劍影刀意沒入謝玄衣的劍陣之中,便仿佛落入海中,被劍陣如海綿般吞噬。
凝辛夷抬眼看向謝玄衣的劍陣,眼底神色復雜。
是了,這才是她所熟悉的,謝玄衣真正的劍意。
——在錦衣玉食中長大的少年,縱使昔日跋扈驕縱一些,但自小連真正的血都沒有見過,從未真正害過人,他在愛與無盡的溫柔中長大,無論經歷過什么,他的內心最深處終究是柔軟的。
謝家滅門后,三年的蹉跎與暗無天日的確會讓他的劍變鋒利,讓他的心變硬,卻到底不會將他內心的底色徹底磨滅。
因為那是他的母親和父親留給他的,最深的烙印和最后的記憶。
可凝辛夷知道,也正是如此,謝玄衣在很多時候對自己的劍意,是厭惡的。
否則他怎么會一手撐劍陣,雙眼卻緊閉,不愿意看哪怕一眼。
因為這是如今的他最不愿意露出的一面。
他不該如此柔軟,他應該鋒利,應該尖銳,應該憤怒,應該戾氣滿身,應該想要用劍去刺破一切,直至找到謝氏滅門的真兇。

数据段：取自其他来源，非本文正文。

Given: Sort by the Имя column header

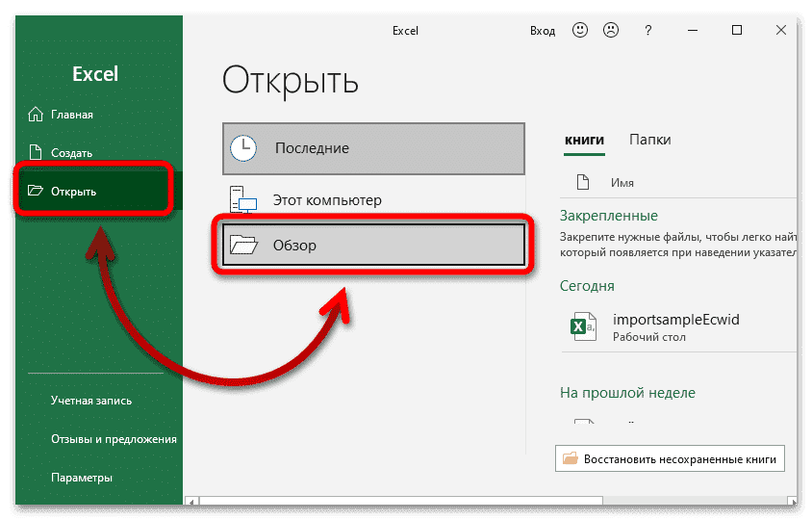Looking at the screenshot, I should point(622,182).
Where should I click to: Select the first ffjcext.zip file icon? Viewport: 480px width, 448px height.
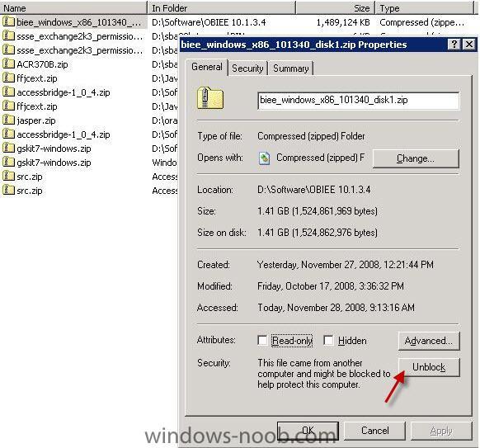pos(8,78)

可即便他在白沙堤直面鼓妖時用出的劍悍勇無雙,但他的真正的劍意終究如現在一般。
他學的,是守劍。
天地間唯一的何日歸化妖形滅,于是何日歸的香氣悄然散布在了每一寸空氣里,不同于凝辛夷過去聞見的那些香膩腐爛的氣息,那是一種不似在人間的香甜。
像是一個松軟的,踩在云端的夢般的香甜。
謝玄衣握劍的手驟而攥緊。
是了。
他聞見過那么多次香膩腐爛的味道,卻只覺得陌生,也曾想過自己身為謝家人,為何連謝家三味藥都從未見過,難道真的是他過去太幼稚,太荒唐,惹得父親寧愿讓自幼云游的兄長繼承家業,也不讓他染指半分。
直到現在。
他聞見過這樣的香甜。
那是他母親的房間里時而充斥的爐香,是他父親衣袖間時不時會沾染的甜夢,是貫穿了他童年到少年所有記憶的香氣。
謝玄衣的眼眶瞬間濕潤。
原來不是他不得染指,而是他從來都耳濡目染,他得到的,從來都是最好的一切。
從三年前起,他不愿再睜眼看自己的守劍,因為多看一眼,都會刺痛他的眼,讓他唾棄和厭惡這般的自己。
但此刻,謝玄衣睫毛輕顫,慢慢抬眼。
他終于敢正視自己內心底的這一份柔軟。
因為柔軟才是最堅實的盾。
于是劍風重盛,謝玄衣的衣袍無風自動,少年的背影單薄卻足夠挺拔。
而就在他睜眼的幾乎同一時間,陳數按入律法之鏡中的返魂丹也終于徹底溶入其中。
所有從鏡面折射出來的湖藍的光驟而收斂。
寄生于書的鏡子轟然落地,像是變回了一本再平平無奇不過的大徽律法書卷。
有藥人少女“啊”了一聲,旋即死死捂住嘴,不敢再發出任何聲響,生怕驚擾到什么。
在陳數和所有藥人少女顫抖的目光中,那面跌落在地的律法之鏡終于動了一動。
那道原本虛無的影子重新浮凸出來。
閉眼再睜,不過一個眨眼。
便見姜妙錦的身影開始變得明晰,她的五官像是被一只無形的筆勾勒出來了輪廓,古井無波的五官染上了生息,像是凋零的生命重新開始綻放。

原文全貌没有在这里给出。